**** 提示文 ****

"Svislando, mozaiko de kontrastoj" prelegis S-ino Mirejo en Sapporo
ミレイユ=グロジャン氏講演会「モザイク国家スイスの平和教育」報告
                      HEL事務局長 川合由香

La 21an de februaro okazis prelego de S-ino Mirejo en Sappro kun latemo de la temlinio. La cxielo malfavoris nin per forta negxblovado de laantauxa vespero. Antauxtagmeza prelego havis 20 auxskultantojn. En posttag-meza kunsido en alia cxambro partoprenis 9 por interparoli kun sxi. Unuestis ne-esperantisto. Vesperan bankedon bonvenigi sxin cxeestis 9 samide-anoj. El ili F-ino Ookubo Rinko aperis unuafoje en esperantista kunsidode SES/HEL. (La red. )

 去る2月21日、スイス人エスペランチスト・ミレイユ=グロジャン氏の「モザイク国家スイスの平和教育」と題した講演会を、札幌エス会と共催で「かでる2.7」にて行った。ミレイユ氏にとっては3回目の訪日で、昨年の和歌山での日本大会からのち、京都のPasporta Servulo・田平正子氏宅を拠点にずっと日本に滞在して、各地へ足を延ばし、行く先々で相手の要望に応えて講演を重ぬてきた由。
 ミレイユ氏は、スイス、ヌシャテール州(フランス語圏)の小学校で語学教育を担当してきた。他の言語圏や外国(スイスでは全人口の20%が外国人とのこと)から転入してきた子供のための「言語適応学級(どの学校にもあるらしい)」で先生をしていたのだそうだ。スイス平和教育連合の共同会長の要職にあり、"EChanges de classes cle’en main"、ほかの著書がある。エスペラント関係では、スイスエスペラント協会共同会長。世界エスペラント協会スイス代表委員、ジュネープ国連欧州本部の世界エスペラント協会代行、国際エスペラント検定審査委員長などを務めておられる。
 夫君はすでに亡くなり、2人のお子さんはジュネーヴの国連事務所で働いているとのこと。現在は年金生活で、自由になった時間を精力的に満喫しておられるようだ。

****

- _作業指示_
1. 提示文によると、今回の来日はミレイユ氏にとって何回目の訪日でしたか。
2. ミレイユ氏の講演会を報告した提示文を、最後の文の続きから書き進めてください。
この後に置かれたデータは、提示文とは関係のない別の資料です。

**** 元データ ****

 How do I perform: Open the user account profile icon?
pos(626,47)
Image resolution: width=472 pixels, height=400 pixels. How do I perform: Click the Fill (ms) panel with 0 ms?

****

- _解答_
1. 3回目の訪日です。

2.
 講演1時間、質疑応答が1時間であった。語学力という点だけで言えば、通訳はすべて星田委員長にお任せしたほうが無難だったのだろうが、いつまでもHELが星田氏におんぶに抱っこというのはよろしくない、との考えから、川合(37歳)、樺山裕介氏(40代入り口)が通訳の一部を分担した。はじめにスイスの地理・地勢、次いで言語の使用状況、といった内容で午前中の講演会はあらかた終わってしまい、平和についての質疑は午後の座談会に持ち越された。スイスが「重武装中立」の国であることは知っていたが、ミレイユ氏の話によると、「武装放棄」の是非を問う国民投票を政府が行ったところ、35%が賛成し、65%が反対して、この提案は流れたという。しかし、この投票は旧ユーゴスラヴィアなど地理的に近い地域が乱れたときに行われたので、「いま投票を実施したら、武装放棄派はもっと増えるかもしれない」とのことだった。それで、川合が「非武装中立というのは、可能か、夢想か?」と質問したところ、「可能だと思う。世界では小国を含めて50カ国が軍備を放棄している。日本にはお手本になって欲しい」との答えであった。しかし、その1週間後、「北朝鮮がテポドン2号を配備」とのニュースが日本に入ってきた。けしからん話である。東アジアでは非武装中立への道は簡単ではなさそうだ。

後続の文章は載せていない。